*** Given data
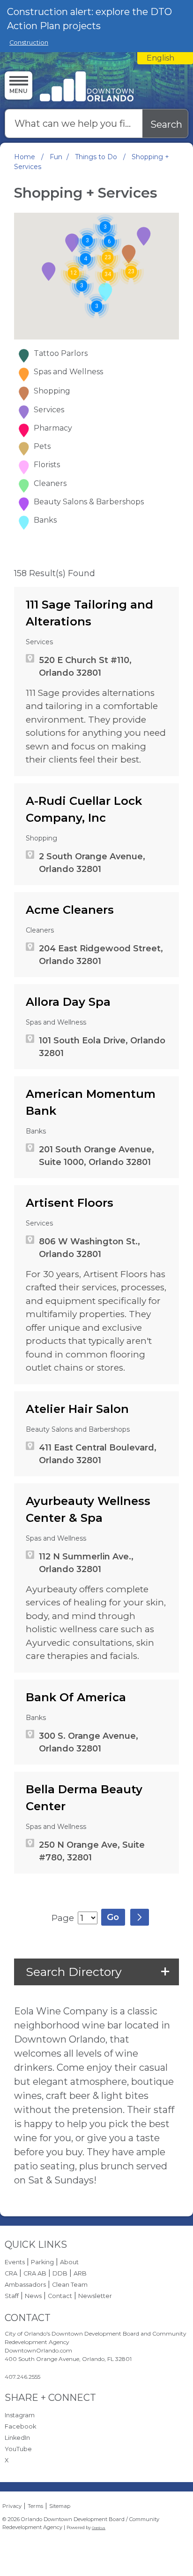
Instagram (20, 2415)
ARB (80, 2273)
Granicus (98, 2528)
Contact (60, 2295)
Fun (56, 157)
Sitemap (59, 2506)
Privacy (12, 2506)
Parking (42, 2262)
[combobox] (165, 58)
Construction (28, 42)
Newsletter (95, 2295)
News (33, 2295)
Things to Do (97, 157)
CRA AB (34, 2273)
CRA (11, 2273)
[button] (144, 236)
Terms (35, 2506)
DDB (59, 2273)
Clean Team (70, 2284)
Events (15, 2262)
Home (24, 157)
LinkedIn (17, 2437)
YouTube (18, 2449)
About (69, 2262)
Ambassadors (25, 2284)
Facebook (20, 2426)
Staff (12, 2295)
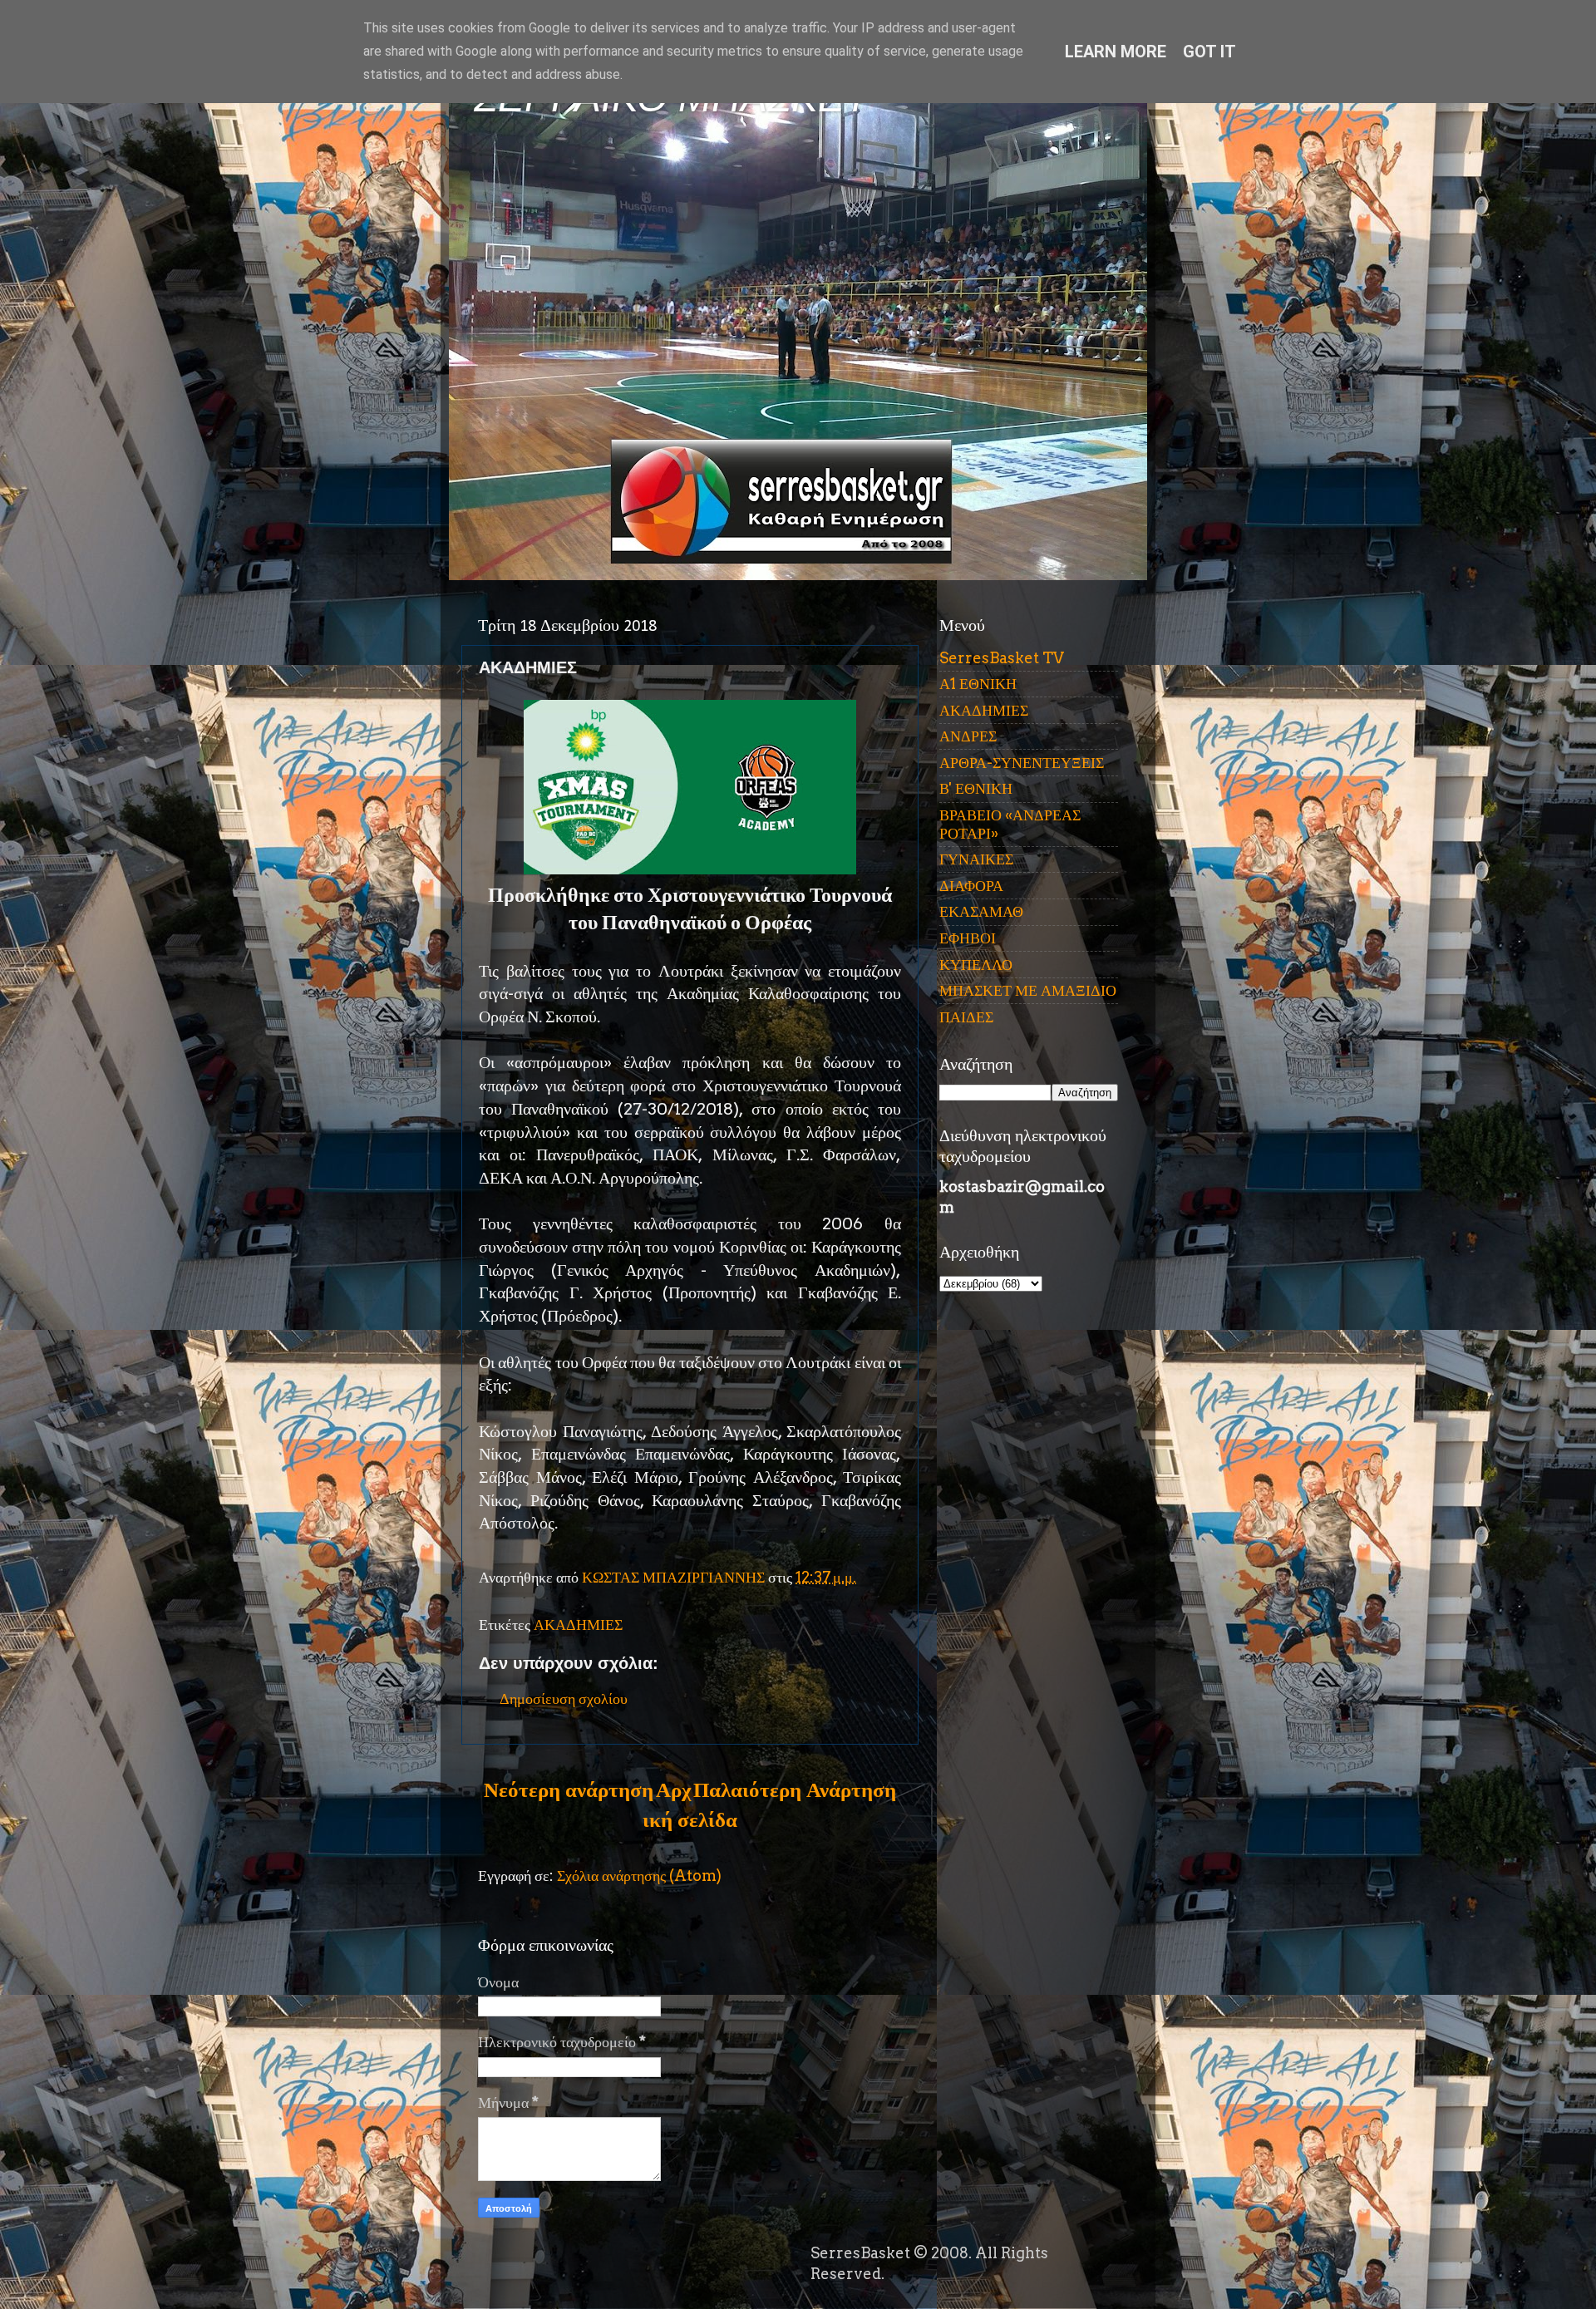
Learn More (1115, 52)
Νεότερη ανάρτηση (568, 1789)
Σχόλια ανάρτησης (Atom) (639, 1875)
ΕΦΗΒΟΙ (967, 938)
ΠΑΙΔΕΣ (966, 1017)
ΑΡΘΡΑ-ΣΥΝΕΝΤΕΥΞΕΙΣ (1021, 762)
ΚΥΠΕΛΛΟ (975, 964)
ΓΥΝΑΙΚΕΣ (976, 859)
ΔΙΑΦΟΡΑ (971, 885)
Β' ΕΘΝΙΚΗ (975, 788)
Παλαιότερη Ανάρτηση (794, 1789)
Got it (1209, 52)
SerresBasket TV (1001, 658)
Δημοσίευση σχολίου (564, 1698)
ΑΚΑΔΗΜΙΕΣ (578, 1624)
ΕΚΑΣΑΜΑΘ (981, 911)
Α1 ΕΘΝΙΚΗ (978, 683)
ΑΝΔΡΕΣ (968, 736)
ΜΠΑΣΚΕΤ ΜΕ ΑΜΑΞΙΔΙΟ (1027, 990)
******
• [Task instructions]
Lines from the one containing "ΔΙΑΦΟΡΑ (971, 885)" through the end of the data above must be written out exactly, and no other lines are needed.

• [Response to the exercise]
ΔΙΑΦΟΡΑ (971, 885)
Β' ΕΘΝΙΚΗ (975, 788)
Παλαιότερη Ανάρτηση (794, 1789)
Got it (1209, 52)
SerresBasket TV (1001, 658)
Δημοσίευση σχολίου (564, 1698)
ΑΚΑΔΗΜΙΕΣ (578, 1624)
ΕΚΑΣΑΜΑΘ (981, 911)
Α1 ΕΘΝΙΚΗ (978, 683)
ΑΝΔΡΕΣ (968, 736)
ΜΠΑΣΚΕΤ ΜΕ ΑΜΑΞΙΔΙΟ (1027, 990)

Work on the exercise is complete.